Examination of the spine revealed tenderness between
the fifth lumbar and third sacral spines, also between the second and third
lumbar spines. Why should tenderness exist at these points?
The answer according to anatomy and physiology is that these spinal areas
mark the point of emergence from the spinal column of the anterior crural
and great sciatic nerves which are distributed to equal parts of the affected
toe; the sensory nerves being irritated by the deposit of faulty katabolic
products in the tissues of the toe as the result of a slow blood stream.
In this case the patient was caught out in the rain and got his feet wet.
The peripheral irritation of the sensory nerves caused dilatation of the
arterioles and capillaries.

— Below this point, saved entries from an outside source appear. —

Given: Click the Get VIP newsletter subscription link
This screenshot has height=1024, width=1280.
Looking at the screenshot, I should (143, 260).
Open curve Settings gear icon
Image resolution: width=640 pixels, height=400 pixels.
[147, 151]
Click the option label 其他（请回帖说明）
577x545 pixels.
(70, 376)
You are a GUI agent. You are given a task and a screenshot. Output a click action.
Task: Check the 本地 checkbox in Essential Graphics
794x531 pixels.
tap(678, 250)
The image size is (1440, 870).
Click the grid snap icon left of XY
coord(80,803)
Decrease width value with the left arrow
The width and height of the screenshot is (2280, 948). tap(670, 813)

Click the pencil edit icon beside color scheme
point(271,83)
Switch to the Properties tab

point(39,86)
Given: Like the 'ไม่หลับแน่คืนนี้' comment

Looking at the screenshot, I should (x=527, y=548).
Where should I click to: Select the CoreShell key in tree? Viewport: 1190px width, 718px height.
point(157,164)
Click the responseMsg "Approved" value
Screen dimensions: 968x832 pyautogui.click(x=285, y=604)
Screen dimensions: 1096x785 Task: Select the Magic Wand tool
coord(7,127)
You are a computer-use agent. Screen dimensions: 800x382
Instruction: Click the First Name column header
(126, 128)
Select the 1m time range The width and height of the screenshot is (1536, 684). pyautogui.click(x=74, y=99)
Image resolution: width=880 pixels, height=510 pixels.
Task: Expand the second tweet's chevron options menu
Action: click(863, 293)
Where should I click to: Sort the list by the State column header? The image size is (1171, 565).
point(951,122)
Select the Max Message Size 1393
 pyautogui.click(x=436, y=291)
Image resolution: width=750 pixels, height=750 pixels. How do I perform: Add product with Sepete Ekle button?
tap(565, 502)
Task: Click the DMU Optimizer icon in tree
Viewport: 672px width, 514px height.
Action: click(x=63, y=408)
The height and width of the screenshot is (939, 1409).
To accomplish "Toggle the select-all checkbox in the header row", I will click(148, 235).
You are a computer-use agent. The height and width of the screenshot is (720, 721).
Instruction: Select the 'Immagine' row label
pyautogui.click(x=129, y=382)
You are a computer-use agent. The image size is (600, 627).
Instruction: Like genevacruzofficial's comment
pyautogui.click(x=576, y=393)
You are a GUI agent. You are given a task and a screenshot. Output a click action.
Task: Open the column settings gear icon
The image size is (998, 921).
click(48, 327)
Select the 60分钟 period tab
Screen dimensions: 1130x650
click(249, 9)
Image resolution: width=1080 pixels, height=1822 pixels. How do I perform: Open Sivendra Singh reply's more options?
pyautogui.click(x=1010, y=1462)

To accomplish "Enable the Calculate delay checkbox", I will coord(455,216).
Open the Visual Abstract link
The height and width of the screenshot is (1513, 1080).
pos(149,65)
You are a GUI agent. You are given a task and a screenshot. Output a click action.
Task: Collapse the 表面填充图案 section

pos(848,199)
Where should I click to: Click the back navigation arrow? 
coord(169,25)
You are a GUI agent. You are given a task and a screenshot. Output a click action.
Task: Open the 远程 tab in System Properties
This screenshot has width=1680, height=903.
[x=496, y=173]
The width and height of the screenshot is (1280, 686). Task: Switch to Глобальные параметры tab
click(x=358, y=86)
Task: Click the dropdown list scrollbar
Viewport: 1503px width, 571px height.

The blood vessels around the roots of
other sensory nerves which were branches of the same nerve trunks also
dilated in response to this irritation, i. e., hyperaemia in the spinal
cord was brought about at the point of origin of the anterior crural and
great sciatic nerves, hence the sensory nerves to the skin and muscles
of the back which are innervated from the same area of the cord as these
great nerve trunks will also be tender to increased tension such as that
secured by the digital pressure.
In a case such as this we do not desire to have the
deposit in the toe taken up until the eliminating organs of the body are
acting freely. To force it into the circulation before such time
as it can be eliminated may result in inflaming another part. It
is quite necessary that the throbbing pain be subdued so that sleep may
be had. The patient soon learns to take advantage of venous circulation
by elevating the foot. If pressure upon, and a gentle relaxing movement
of the muscles in the spinal area is made, there will quickly be noted
a decrease in spinal sensitiveness followed by lessened conscious pain
in the toe. It is quite probable that pain in the toe is due to hyperaemia;
sensitiveness in the spinal area is due to the same sort of condition,
the difference being in degree. It is impossible to prove the presence
of these transitory hyperaemias by any direct observations any more than
it is possible to prove by post mortem examination that hyperaemia or anaemia
of the brain is present as a fixed pathological lesion in faulty functioning
of the brain.
Pressure and relaxation in the spinal area draws
the blood away from its position around the nerve trunk roots and thus
stops many of the impulses which would originate centrally as a result
of the irritation of the sensory roots of the nerve trunk.
We usually think of these reflex sensitive areas
of the spine as being evidence of the ability of all the branches of a
nerve trunk to express some degree of the irritation being, brought to
bear on any one of the branches. It seems to me that in the light
of what is known to happen in the area of an irritated nerve, hyperemia,
that the same change in circulation may occur around the roots of its parent
nerve trunk and be the sole reason for what we denominate a reflex pain.
By giving the heavy movement required to replace a subluxated
vertebra or even to relax tense muscles around an otherwise normal articulation,
it is quite probable that inexplicable changes are wrought in the circulation
at these points which immediately change the character of the nerve impulses
originating or reflexing from this portion of the spinal cord.